What’s the best way to market your mobile app or game? I reached out to a variety of experts including app developers, game studios, app summit organizers and extreme gaming machine builders to get their thoughts. Here’s the advice that made the most cents, along with my two pennies’ worth, of course.
The launch is critical. Generating buzz about the app before it hits the app store and in the first few days can really make a difference in your results by giving it fuel in Apple’s search algorithms. Ways to do this: get as many beta testers as possible; use services like PreApps to generate buzz amongst early adopters; reach out to influencers via social media and email; put up a landing page and collect email addresses; and offer an exclusive to an app reviewer in advance of your release date.
I work for a mobile app development company, so I often help our clients market their games after launch. The most successful tactic I’ve seen is to just put a web ad on a target website, like a gaming website, and click through to the app store listing. A cost per month ad is preferred versus a pay per impression. My favorite advertising is Facebook’s ads for installs. You can have someone click an ad on Facebook and send them right to the app install screen. You can get really targeted about interests, age, geographic locations, etc., and you can spend as much or as little as you want. You can throw as little as $5 at an ad and start to see some interactions.

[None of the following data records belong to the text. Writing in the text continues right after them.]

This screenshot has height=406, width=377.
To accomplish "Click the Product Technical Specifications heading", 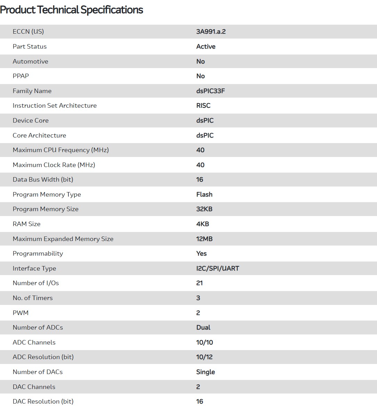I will point(72,10).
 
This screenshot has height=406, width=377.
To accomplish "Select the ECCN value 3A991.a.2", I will point(211,32).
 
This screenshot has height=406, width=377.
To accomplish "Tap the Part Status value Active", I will point(206,47).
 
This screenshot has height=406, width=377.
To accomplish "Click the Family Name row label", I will point(32,91).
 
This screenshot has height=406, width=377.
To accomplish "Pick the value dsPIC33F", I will point(211,91).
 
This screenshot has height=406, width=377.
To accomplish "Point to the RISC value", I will point(203,106).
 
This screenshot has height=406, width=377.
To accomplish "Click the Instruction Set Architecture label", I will point(55,106).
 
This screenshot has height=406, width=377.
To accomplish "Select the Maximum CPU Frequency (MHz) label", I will point(61,150).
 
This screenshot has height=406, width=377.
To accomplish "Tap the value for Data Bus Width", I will point(200,180).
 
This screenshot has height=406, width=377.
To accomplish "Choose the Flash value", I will point(204,194).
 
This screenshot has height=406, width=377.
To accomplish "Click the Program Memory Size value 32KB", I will point(204,209).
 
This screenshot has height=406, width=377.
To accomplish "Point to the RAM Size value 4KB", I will point(203,224).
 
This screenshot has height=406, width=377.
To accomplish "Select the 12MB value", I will point(204,239).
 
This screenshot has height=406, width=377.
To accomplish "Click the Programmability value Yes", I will point(202,254).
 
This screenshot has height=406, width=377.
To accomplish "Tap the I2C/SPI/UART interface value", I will point(218,268).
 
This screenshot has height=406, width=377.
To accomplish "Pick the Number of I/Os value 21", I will point(199,283).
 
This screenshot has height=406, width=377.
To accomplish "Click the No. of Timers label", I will point(33,298).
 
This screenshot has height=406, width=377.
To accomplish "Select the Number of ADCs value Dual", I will point(203,328).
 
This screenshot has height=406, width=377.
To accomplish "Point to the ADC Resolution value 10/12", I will point(204,357).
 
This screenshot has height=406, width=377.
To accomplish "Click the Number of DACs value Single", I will point(205,372).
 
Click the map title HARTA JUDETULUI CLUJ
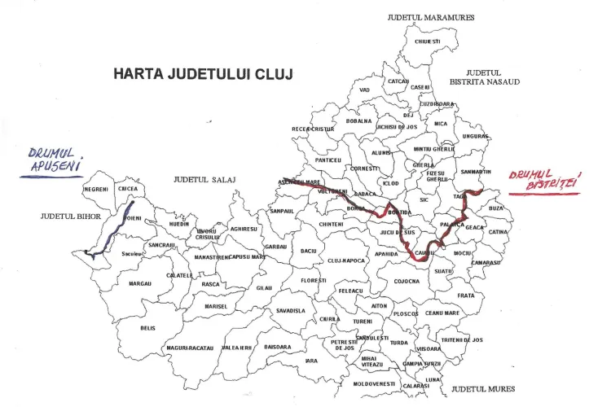click(203, 75)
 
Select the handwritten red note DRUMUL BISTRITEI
click(541, 182)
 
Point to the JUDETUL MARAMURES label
click(431, 17)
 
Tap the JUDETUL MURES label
click(484, 390)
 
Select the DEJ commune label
click(408, 116)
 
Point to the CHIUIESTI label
click(427, 42)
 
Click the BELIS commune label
click(147, 328)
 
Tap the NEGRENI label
click(96, 189)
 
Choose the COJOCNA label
click(407, 281)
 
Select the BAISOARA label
click(278, 347)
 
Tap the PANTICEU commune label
click(328, 160)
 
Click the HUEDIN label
click(179, 223)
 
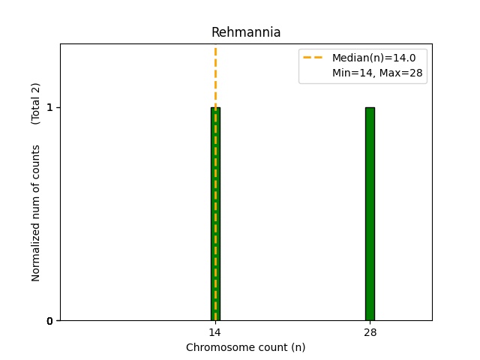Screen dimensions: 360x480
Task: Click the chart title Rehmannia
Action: [x=246, y=32]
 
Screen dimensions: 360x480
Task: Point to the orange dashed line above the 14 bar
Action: [x=215, y=75]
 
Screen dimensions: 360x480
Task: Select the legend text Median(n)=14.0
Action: [x=374, y=58]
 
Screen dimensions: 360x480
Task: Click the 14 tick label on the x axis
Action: [x=215, y=332]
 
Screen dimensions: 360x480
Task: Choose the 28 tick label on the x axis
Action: [x=370, y=332]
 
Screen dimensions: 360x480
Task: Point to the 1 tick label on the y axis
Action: [x=50, y=107]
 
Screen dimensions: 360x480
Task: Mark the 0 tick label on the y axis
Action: [x=50, y=321]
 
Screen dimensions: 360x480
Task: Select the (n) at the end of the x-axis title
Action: [x=298, y=347]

We’ve just recently had our game Flop Rocket featured on both iTunes and Google Play, and have a user base north of 3 million for all our current titles combined. There are actually over 3500 games launched on iTunes per week. That’s an insane amount of competition. To stay on top of the pile we run a rigorous PR strategy, which includes sending early “preview” builds to reviewers, which often generate buzz, and being persistent with our communications to the platforms themselves (iTunes, Google) to make sure they know that our games exist. We’re not yet large enough to spend money on marketing, so the extent of our exposure come from PR and our twitter/blog following. However, we recently developed a back-end technology called BscotchID, which is our answer to this whole discoverability problem. Our players can create a BscotchID account, which let’s them access cloud saving, cross-game perks, and a simple social network, and once they do we’re able to ping them and let them know that our stuff exists. It’s a homegrown solution to the cloud of games on the store!
Social media is very effective if you can get influencers to talk about your game. if you already have an established following, this can be a lot easier to accomplish. if you are new to the industry, attracting the attention of these folks is your number one job. PR is also very effective. Make sure you target Game Press publications and sites. you have to do some research to find the best folks to pitch…and don’t forget the review copies, contests, on line events and promotions are also effective. Pre buy add ons are a good way of getting sales.

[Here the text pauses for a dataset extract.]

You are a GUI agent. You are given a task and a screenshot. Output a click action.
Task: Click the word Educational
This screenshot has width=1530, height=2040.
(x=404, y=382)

Hit fast and hit hard! Be relentless. Have your social media and PR plan ready to go and roll that out just prior to launch. Share lots of content including trailers, videos, artwork, screen caps and gameplay captures. If you’ve had success with previous apps, mine that community and user base to rally around the new app or game. Encourage influencers to download your app and share their opinions with their fans and followers. Pay them if you have to. Build a community that will help you reach more users. Focus on downloads as an important KPI and don’t get lost on anything else. Spend on ads that lead to downloads. If your app os free and ROI is an immediate concern, work on in-game purchases and incentives to lure users into paying even small amounts to start recouping your investment asap.